Exercises »
#1 Copy the passage of the hay-season forum thread starting at "## Jay in WA" and ending at "of the month.".
#2 In the listing, switch "black" to "silver" in the lines starting at the one containing "will [x=713, y=425]." and ending at the one containing "(x=322, y=165)", and give only those lines, otherwise unchanged.

=== Text passage ===

Given the way this year has gone, you will probably find someone that would want it this winter.


----------



## mlappin

Haven't hardly made any hay the last ten days or so, high humidity and these pop up sprinkles, no soakers or anything but enough to keep any hay from drying.

A few weeks ago I though I had time to make another go around, now not even sure if I'm gonna get what really needs mowed done.

This simply has to be one of the worst years ever for hay here. Fought the rain getting it all done the first time, got it done then we got a good dry spell but no hay ready to make, now that its past ready, have no weather again.


----------



## haybaler101

Was hoping for a fifth cutting but I ran out of water. Got about six inches tall and stopped. Plus it is time to start combining, baler tractor goes on grain cart and mower tractor to turbo-till.


----------



## Garf

We are finishing up 2nd and last cutting here in Dubois Wy. But the sheep love to come down and have some of that fresh cut alfalfa. Then they get full and go up on the cliffs and hang out! Lot's of fun watching them.


----------



## RockyHill

Garf, really like the pictures - especially the middle row far right.

Shelia


----------



## Vol

Really nice scenery Garf.....been to Dubois a few times....the sheep museum is really nice. Have spent a lot of time in there. Don't know if I will draw a tag soon or not.....I have 16 NR points. Any big Rams ever come down in the summer to your fields? Not many kids with the ewes....pneumonia?

Regards, Mike


----------



## JayTN

Love the pictures Garf. I am envious of the variety of big game you guys have out west. We just have whitetail here and the small herds of reintroduced elk in East TN an KY. I do my hunting in Colorado but since dad is getting to old to handle the mountains I have been thinking about doing and antelope/deer hunt in Wyoming.


----------



## Jay in WA

Possibility of a shower mid week. Once that clears I plan to cut 5th and 4th on the spring planted pivot. Hope to have everything done by the end of the month.


----------



## mlappin

haybaler101 said:


> Was hoping for a fifth cutting but I ran out of water. Got about six inches tall and stopped. Plus it is time to start combining, baler tractor goes on grain cart and mower tractor to turbo-till.


Nobody try's to run a vertical tillage tool in the fall here anymore, three years worth of monsoon rains in the spring that washes all that chopped up fodder to the low spots or plugs culverts ended that awhile ago, not to mention with the rain we get in the spring you just get to run it over the same ground again anyway's,


----------



## Garf

Vol said:


> Really nice scenery Garf.....been to Dubois a few times....the sheep museum is really nice. Have spent a lot of time in there. Don't know if I will draw a tag soon or not.....I have 16 NR points. Any big Rams ever come down in the summer to your fields? Not many kids with the ewes....pneumonia?

=== Data provided ===

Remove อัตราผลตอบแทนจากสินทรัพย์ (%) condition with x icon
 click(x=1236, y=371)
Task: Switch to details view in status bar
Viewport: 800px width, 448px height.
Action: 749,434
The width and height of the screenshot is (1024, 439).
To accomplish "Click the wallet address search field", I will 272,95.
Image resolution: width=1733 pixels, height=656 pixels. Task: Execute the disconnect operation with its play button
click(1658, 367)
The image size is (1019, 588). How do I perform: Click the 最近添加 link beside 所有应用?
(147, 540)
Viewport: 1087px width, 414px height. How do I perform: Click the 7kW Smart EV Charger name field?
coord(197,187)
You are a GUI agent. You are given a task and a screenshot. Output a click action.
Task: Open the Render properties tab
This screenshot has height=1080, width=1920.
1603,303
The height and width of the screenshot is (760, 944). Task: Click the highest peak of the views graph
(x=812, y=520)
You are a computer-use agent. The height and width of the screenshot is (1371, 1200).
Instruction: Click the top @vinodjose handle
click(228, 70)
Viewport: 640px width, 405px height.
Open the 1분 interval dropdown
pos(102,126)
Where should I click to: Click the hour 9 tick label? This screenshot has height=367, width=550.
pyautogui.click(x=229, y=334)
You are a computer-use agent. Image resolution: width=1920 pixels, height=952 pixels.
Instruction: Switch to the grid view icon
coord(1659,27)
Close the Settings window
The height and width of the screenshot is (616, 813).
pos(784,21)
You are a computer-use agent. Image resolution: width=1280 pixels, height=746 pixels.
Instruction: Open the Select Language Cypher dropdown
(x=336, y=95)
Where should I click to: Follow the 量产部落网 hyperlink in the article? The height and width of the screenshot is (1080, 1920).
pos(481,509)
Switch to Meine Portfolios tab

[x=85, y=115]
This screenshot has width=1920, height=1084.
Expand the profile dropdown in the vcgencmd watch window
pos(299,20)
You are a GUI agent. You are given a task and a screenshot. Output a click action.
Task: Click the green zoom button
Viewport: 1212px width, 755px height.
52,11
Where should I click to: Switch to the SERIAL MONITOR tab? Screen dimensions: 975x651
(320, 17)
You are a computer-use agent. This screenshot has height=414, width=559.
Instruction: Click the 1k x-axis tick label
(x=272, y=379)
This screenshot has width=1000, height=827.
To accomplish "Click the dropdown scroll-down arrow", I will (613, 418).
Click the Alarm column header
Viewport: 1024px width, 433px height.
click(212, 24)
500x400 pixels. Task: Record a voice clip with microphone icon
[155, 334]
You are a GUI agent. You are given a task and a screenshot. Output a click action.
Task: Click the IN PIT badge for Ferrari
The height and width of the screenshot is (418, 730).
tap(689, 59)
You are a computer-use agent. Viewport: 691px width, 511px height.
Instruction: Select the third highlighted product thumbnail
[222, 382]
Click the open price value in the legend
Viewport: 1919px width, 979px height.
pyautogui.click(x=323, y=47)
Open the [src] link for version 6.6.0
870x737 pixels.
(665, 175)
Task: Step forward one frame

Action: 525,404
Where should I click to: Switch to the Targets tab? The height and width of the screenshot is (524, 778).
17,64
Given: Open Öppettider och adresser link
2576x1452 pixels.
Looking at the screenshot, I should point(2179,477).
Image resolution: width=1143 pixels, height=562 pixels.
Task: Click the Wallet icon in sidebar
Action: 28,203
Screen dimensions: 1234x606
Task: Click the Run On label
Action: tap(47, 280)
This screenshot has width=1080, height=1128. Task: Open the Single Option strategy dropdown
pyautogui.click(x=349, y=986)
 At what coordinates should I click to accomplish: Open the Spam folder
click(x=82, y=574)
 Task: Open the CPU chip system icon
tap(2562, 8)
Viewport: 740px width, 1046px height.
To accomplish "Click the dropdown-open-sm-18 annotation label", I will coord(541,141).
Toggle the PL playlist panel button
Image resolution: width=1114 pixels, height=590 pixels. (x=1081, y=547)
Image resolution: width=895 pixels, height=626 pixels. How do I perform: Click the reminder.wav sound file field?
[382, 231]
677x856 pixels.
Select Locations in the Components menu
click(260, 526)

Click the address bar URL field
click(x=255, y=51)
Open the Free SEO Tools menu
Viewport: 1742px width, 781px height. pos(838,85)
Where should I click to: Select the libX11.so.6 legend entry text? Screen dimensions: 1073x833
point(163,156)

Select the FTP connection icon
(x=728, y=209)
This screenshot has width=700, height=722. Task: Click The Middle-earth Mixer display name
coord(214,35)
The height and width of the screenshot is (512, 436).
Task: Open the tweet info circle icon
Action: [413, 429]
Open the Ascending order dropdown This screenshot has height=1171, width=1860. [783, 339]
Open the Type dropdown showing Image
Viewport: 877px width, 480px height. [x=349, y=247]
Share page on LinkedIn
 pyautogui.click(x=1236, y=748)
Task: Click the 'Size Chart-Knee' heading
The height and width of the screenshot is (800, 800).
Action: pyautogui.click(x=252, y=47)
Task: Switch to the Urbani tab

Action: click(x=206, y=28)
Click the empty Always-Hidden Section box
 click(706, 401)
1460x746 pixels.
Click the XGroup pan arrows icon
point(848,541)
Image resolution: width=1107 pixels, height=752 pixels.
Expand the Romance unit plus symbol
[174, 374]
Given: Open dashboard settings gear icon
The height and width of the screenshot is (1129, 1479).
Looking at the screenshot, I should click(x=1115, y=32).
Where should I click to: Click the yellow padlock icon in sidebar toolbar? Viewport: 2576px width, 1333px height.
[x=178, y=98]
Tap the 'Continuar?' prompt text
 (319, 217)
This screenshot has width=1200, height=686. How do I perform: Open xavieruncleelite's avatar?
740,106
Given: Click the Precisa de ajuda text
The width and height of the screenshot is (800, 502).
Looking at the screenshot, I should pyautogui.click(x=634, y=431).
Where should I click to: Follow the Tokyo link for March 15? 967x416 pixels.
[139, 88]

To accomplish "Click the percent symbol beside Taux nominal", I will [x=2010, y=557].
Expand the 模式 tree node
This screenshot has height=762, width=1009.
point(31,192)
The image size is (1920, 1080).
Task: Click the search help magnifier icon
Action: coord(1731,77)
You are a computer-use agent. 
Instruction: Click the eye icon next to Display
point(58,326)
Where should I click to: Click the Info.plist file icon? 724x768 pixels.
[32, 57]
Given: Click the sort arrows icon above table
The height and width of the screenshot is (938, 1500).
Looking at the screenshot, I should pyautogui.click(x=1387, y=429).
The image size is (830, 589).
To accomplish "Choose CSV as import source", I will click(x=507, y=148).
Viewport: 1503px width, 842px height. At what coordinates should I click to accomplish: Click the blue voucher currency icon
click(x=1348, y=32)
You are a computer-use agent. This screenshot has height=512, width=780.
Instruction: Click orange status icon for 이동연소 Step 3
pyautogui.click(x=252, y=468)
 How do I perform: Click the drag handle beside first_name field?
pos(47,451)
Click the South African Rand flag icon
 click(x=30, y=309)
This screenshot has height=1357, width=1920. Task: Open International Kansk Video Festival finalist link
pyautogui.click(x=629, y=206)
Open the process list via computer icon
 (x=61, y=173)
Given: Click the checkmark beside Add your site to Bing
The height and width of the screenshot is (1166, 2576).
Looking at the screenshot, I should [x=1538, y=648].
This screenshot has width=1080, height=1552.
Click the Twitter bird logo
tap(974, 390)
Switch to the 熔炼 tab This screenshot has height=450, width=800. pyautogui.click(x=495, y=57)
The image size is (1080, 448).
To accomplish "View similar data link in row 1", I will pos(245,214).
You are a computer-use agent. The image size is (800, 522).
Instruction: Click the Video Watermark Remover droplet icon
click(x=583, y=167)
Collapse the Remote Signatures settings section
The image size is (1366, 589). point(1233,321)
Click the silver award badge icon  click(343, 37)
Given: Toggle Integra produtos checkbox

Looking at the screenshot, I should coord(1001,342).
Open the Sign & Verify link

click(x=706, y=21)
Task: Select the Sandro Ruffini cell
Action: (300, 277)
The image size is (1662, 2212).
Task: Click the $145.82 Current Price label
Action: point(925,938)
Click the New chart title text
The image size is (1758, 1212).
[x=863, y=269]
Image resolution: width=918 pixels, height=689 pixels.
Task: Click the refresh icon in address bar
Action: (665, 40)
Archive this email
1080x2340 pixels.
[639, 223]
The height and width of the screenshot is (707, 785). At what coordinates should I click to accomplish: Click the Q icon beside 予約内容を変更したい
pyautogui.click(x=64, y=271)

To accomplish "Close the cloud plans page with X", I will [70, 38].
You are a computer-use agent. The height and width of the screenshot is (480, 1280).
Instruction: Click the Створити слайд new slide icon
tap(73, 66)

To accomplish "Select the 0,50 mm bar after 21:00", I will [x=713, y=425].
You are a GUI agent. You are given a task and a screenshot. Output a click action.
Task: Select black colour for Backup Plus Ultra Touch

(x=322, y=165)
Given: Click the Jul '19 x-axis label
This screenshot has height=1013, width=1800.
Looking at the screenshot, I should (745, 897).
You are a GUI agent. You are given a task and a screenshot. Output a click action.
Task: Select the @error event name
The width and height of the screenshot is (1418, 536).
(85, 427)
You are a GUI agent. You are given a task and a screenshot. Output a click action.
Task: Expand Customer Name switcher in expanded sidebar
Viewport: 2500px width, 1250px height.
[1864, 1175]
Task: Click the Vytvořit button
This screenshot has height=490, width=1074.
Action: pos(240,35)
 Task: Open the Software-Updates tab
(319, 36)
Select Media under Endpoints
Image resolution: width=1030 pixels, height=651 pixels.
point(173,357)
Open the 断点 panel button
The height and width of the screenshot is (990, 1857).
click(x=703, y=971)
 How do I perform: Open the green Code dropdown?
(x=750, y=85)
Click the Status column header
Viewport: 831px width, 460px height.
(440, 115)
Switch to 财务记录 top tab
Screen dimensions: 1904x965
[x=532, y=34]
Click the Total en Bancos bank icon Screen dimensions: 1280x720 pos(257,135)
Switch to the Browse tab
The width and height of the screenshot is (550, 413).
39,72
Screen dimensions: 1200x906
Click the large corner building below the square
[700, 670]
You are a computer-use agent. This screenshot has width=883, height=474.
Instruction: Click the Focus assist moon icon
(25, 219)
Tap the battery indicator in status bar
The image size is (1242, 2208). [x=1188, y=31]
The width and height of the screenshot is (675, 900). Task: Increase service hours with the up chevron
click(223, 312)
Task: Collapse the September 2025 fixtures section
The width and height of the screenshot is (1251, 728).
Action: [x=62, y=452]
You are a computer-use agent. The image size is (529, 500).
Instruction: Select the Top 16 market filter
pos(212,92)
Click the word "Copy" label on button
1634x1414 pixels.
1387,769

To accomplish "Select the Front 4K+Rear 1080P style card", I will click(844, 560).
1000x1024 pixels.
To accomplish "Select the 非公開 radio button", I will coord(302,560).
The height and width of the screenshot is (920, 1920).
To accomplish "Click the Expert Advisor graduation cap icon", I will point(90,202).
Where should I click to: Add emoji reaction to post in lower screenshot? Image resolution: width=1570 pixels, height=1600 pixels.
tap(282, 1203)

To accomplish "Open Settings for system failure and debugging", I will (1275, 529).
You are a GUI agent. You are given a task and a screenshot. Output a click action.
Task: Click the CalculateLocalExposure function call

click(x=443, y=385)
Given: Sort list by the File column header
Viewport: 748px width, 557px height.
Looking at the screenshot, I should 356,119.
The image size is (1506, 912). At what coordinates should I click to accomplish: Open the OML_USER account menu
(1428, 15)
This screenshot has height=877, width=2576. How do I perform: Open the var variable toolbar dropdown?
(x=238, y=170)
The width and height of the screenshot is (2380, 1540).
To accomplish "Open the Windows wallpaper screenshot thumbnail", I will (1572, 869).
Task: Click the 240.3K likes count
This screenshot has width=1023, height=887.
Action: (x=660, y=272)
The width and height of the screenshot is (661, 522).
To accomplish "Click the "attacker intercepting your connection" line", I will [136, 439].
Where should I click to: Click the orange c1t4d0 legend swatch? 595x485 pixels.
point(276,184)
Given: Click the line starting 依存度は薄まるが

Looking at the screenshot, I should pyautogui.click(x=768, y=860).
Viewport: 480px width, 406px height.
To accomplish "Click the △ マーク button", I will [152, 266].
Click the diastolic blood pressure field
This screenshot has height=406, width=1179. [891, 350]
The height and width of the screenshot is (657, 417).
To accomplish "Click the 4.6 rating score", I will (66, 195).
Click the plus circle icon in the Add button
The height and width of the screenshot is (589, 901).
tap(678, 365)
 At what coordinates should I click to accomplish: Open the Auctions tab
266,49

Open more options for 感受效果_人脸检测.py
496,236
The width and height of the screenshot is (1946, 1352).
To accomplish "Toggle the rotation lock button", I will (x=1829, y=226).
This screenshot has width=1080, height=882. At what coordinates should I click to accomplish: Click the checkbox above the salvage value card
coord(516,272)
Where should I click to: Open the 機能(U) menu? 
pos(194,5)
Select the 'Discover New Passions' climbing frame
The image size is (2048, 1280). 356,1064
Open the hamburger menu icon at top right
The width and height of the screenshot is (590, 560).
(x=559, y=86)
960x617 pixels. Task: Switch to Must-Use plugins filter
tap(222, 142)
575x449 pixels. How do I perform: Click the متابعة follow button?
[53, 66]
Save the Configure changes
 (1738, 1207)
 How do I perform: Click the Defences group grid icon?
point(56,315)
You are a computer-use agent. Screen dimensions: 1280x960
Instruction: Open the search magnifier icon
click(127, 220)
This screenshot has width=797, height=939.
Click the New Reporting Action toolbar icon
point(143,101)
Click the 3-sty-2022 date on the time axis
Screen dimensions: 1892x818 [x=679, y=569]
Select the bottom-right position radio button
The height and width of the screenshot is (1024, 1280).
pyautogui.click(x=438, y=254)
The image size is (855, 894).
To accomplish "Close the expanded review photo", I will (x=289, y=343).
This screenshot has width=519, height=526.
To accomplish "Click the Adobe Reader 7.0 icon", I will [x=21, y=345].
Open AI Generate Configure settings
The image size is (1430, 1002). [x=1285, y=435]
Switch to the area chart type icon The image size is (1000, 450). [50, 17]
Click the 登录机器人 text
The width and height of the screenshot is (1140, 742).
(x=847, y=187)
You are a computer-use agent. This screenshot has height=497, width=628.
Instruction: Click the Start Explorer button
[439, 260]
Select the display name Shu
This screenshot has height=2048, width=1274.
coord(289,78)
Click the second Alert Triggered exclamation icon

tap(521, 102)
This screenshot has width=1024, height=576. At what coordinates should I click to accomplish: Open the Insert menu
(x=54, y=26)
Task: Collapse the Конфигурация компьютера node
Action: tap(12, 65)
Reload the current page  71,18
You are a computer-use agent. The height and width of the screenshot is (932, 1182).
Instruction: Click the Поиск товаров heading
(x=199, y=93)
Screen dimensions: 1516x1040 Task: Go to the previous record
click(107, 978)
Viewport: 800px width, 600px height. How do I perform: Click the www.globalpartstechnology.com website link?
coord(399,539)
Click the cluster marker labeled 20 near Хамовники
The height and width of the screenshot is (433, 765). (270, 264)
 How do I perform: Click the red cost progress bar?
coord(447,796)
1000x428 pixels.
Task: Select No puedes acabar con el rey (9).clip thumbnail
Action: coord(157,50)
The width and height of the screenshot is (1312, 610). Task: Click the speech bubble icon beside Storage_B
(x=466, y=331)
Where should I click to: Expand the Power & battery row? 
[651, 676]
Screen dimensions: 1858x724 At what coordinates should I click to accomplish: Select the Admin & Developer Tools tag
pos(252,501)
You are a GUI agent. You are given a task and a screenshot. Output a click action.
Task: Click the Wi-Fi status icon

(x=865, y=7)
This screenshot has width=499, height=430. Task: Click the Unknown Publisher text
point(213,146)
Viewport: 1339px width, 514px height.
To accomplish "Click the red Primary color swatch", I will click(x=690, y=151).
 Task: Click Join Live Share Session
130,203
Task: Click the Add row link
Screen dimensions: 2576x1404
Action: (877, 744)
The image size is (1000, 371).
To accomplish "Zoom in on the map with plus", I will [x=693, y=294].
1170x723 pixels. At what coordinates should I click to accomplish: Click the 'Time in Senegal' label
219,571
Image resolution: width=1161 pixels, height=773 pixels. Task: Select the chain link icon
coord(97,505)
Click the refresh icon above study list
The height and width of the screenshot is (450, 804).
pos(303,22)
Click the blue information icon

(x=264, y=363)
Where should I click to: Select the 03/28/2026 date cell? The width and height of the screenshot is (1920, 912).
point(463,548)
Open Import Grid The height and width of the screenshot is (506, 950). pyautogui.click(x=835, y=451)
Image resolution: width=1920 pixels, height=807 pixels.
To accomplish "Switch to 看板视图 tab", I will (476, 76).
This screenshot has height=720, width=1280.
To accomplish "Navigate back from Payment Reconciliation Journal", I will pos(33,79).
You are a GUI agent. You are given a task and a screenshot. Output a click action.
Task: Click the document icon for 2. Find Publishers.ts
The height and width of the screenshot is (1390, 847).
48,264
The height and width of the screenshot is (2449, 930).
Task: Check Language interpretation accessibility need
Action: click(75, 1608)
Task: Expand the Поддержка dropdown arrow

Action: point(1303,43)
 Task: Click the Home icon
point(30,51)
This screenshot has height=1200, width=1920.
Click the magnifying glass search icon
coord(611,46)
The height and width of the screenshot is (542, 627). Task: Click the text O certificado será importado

===

Answers below »
#1
## Jay in WA

Possibility of a shower mid week. Once that clears I plan to cut 5th and 4th on the spring planted pivot. Hope to have everything done by the end of the month.

#2
To accomplish "Select the 0,50 mm bar after 21:00", I will [x=713, y=425].
You are a GUI agent. You are given a task and a screenshot. Output a click action.
Task: Select silver colour for Backup Plus Ultra Touch

(x=322, y=165)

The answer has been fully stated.